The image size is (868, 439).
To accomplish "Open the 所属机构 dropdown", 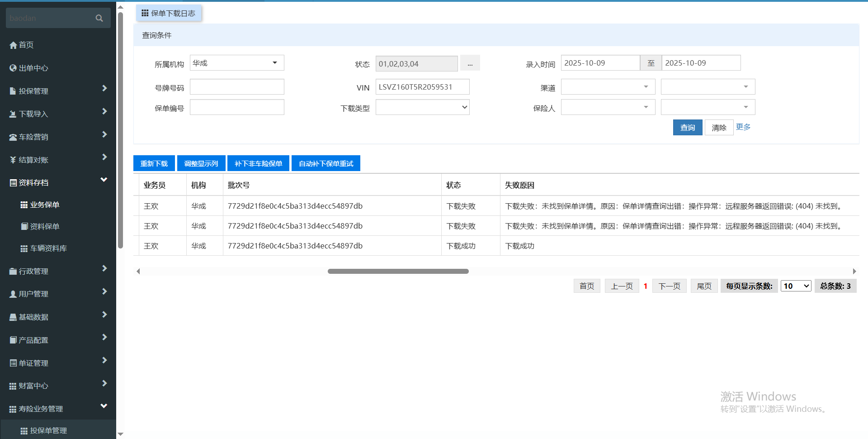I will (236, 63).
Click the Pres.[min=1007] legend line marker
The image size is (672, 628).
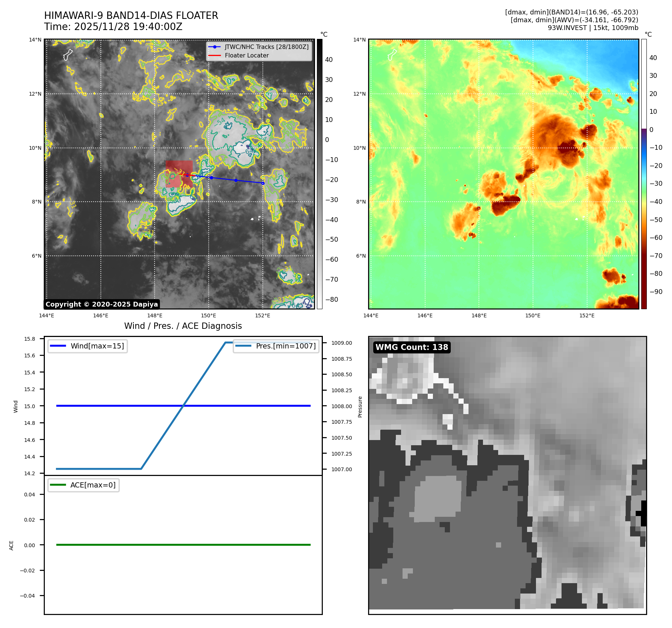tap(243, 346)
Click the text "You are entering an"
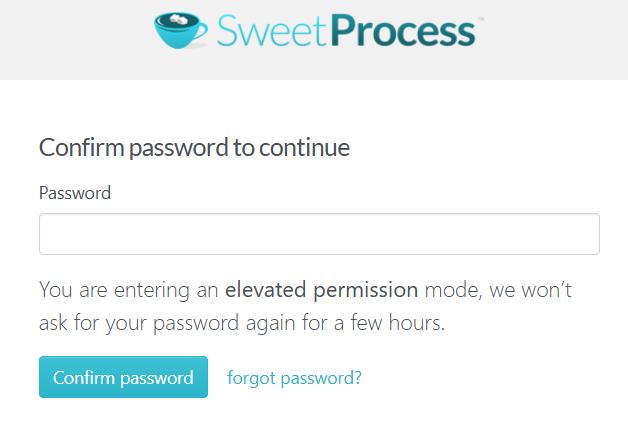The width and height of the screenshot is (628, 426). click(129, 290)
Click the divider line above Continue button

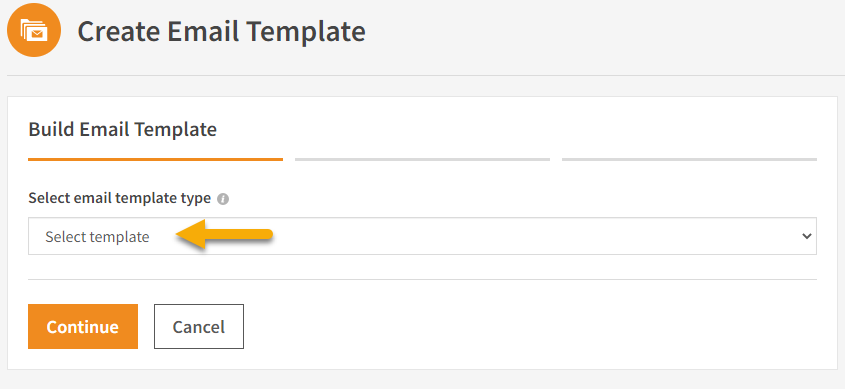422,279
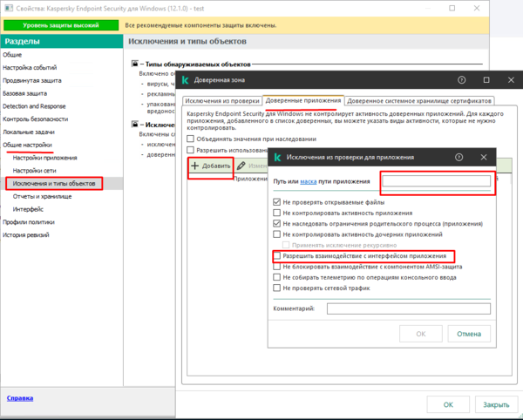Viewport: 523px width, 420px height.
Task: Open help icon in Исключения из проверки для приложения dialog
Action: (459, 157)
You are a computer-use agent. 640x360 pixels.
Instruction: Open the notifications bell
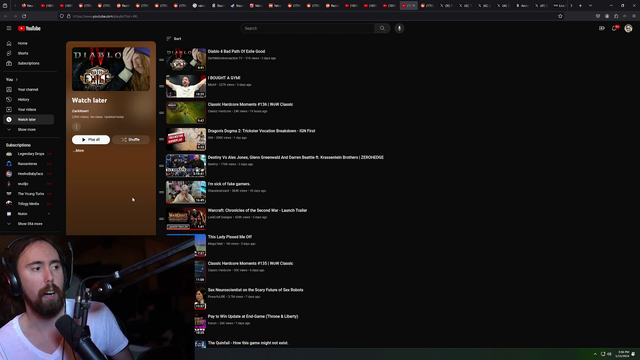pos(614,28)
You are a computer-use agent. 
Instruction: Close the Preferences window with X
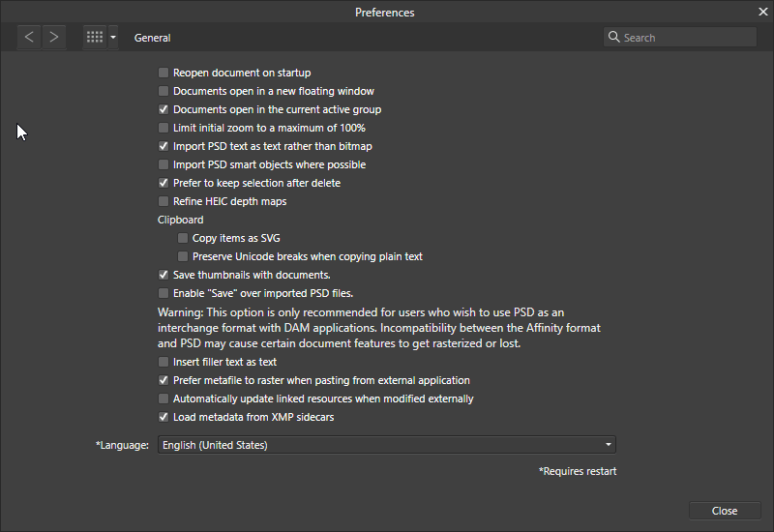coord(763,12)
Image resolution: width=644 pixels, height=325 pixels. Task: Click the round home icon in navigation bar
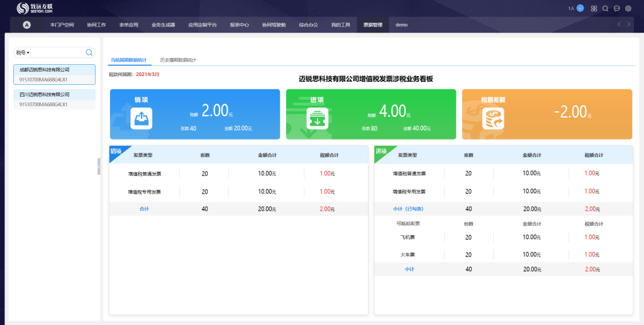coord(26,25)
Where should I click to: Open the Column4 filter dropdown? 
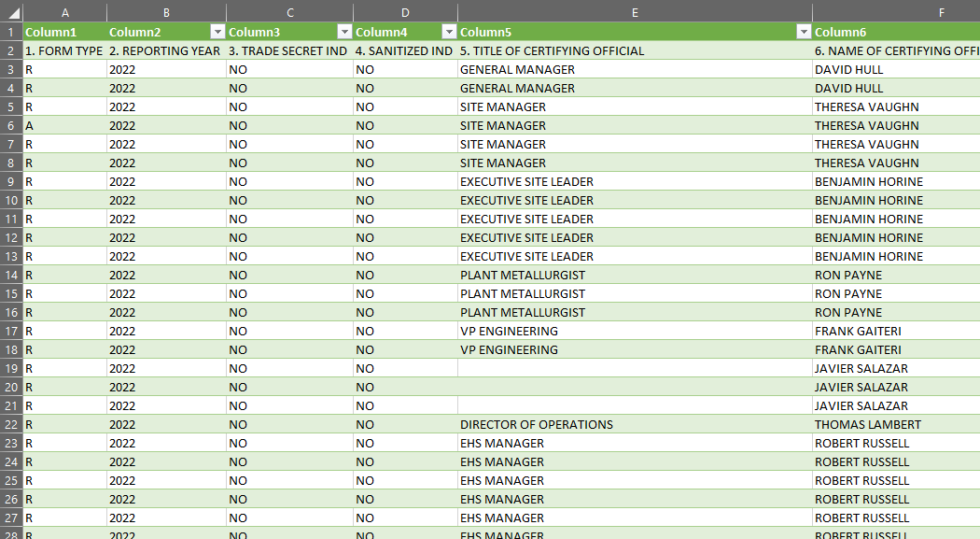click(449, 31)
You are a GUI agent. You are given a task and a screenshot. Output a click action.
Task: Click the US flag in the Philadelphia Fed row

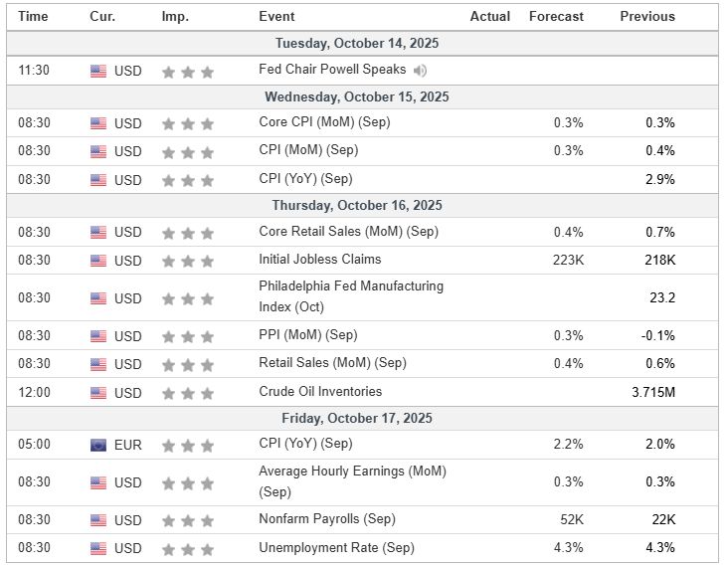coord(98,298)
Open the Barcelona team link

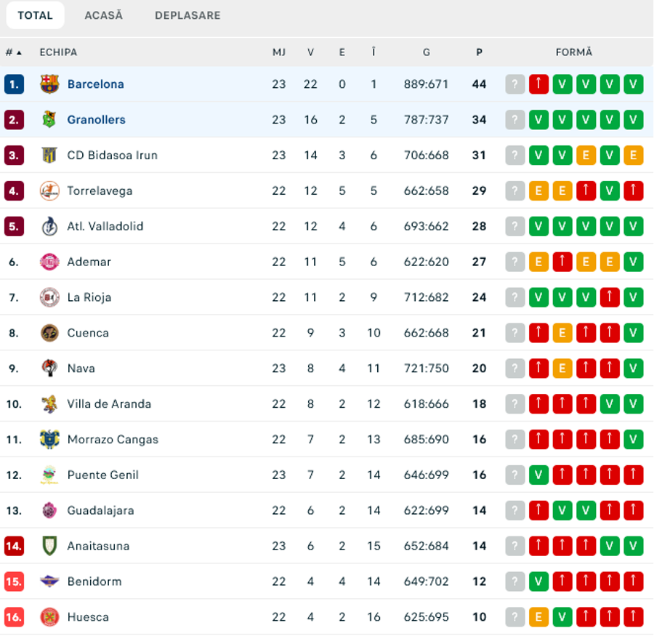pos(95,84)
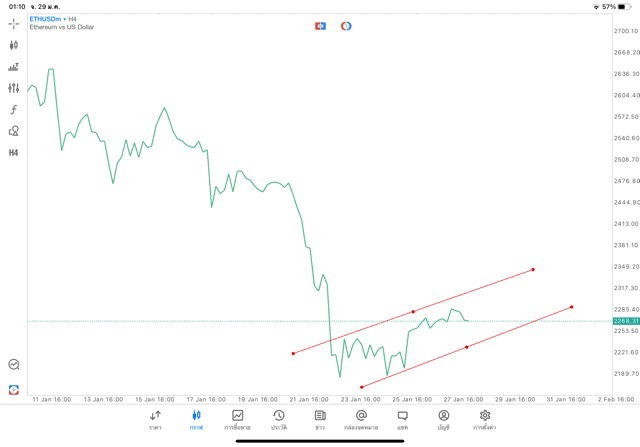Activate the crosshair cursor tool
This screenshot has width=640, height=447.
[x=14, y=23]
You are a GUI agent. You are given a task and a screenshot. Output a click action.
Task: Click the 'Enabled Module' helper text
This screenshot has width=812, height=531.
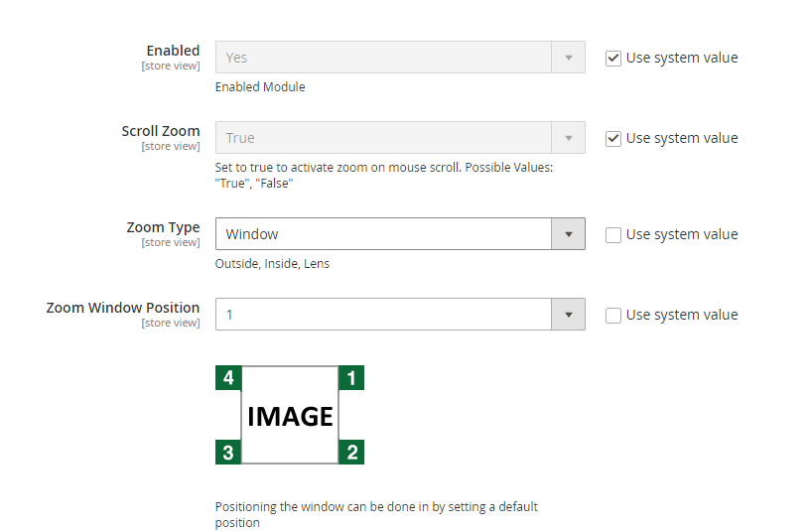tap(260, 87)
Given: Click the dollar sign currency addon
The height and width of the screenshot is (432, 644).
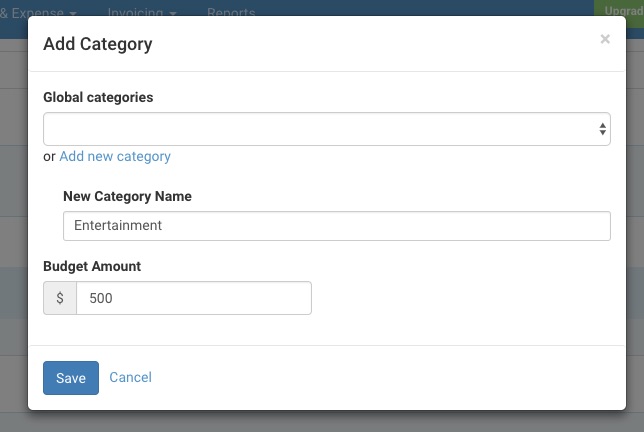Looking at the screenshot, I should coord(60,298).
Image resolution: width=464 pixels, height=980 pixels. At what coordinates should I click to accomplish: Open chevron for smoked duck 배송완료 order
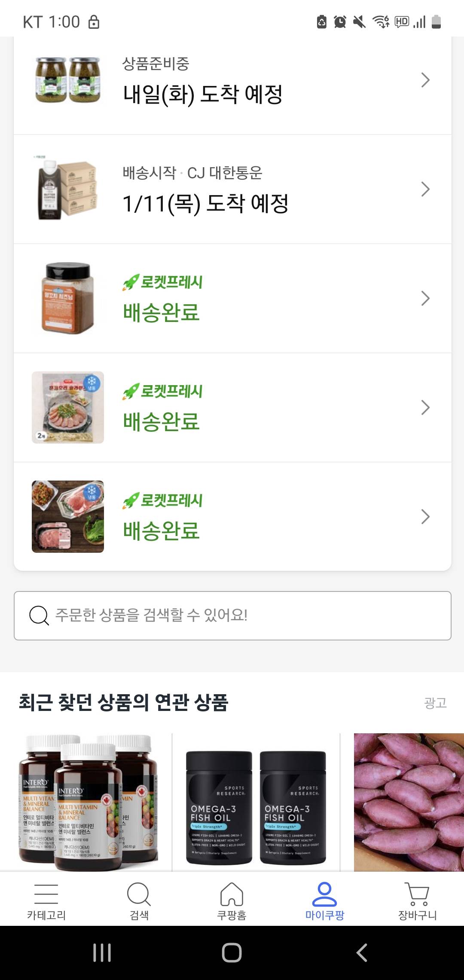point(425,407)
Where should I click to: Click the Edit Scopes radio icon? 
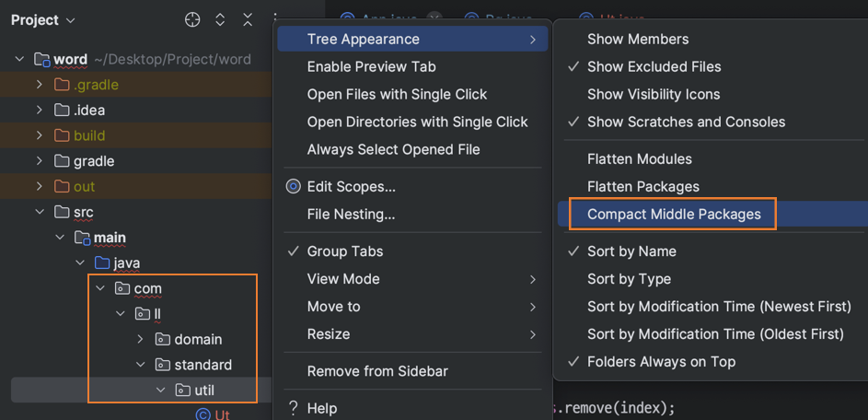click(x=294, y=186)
- - - - -
With the pictures left out, please output each line from the one containing "You are a computer-use agent. 640x360 pixels." through the end of the entries, exactly as it is.

You are a computer-use agent. 640x360 pixels.
Instruction: Open the notifications bell
pos(614,28)
You are a computer-use agent. 
Instruction: Close the Preferences window with X
coord(763,12)
Image resolution: width=644 pixels, height=325 pixels. Task: Click the round home icon in navigation bar
coord(26,25)
Where should I click to: Open the Column4 filter dropdown? 
click(449, 31)
You are a GUI agent. You are given a task and a screenshot. Output a click action.
Task: Click the US flag in the Philadelphia Fed row

coord(98,298)
Open the Barcelona team link

pos(95,84)
Activate the crosshair cursor tool
This screenshot has width=640, height=447.
[x=14, y=23]
You are a GUI agent. You are given a task and a screenshot. Output a click action.
Task: Click the 'Enabled Module' helper text
This screenshot has width=812, height=531.
tap(260, 87)
Given: Click the dollar sign currency addon
The height and width of the screenshot is (432, 644).
Looking at the screenshot, I should coord(60,298).
Image resolution: width=464 pixels, height=980 pixels. At what coordinates should I click to accomplish: Open chevron for smoked duck 배송완료 order
point(425,407)
Where should I click to: Click the Edit Scopes radio icon? 
click(x=294, y=186)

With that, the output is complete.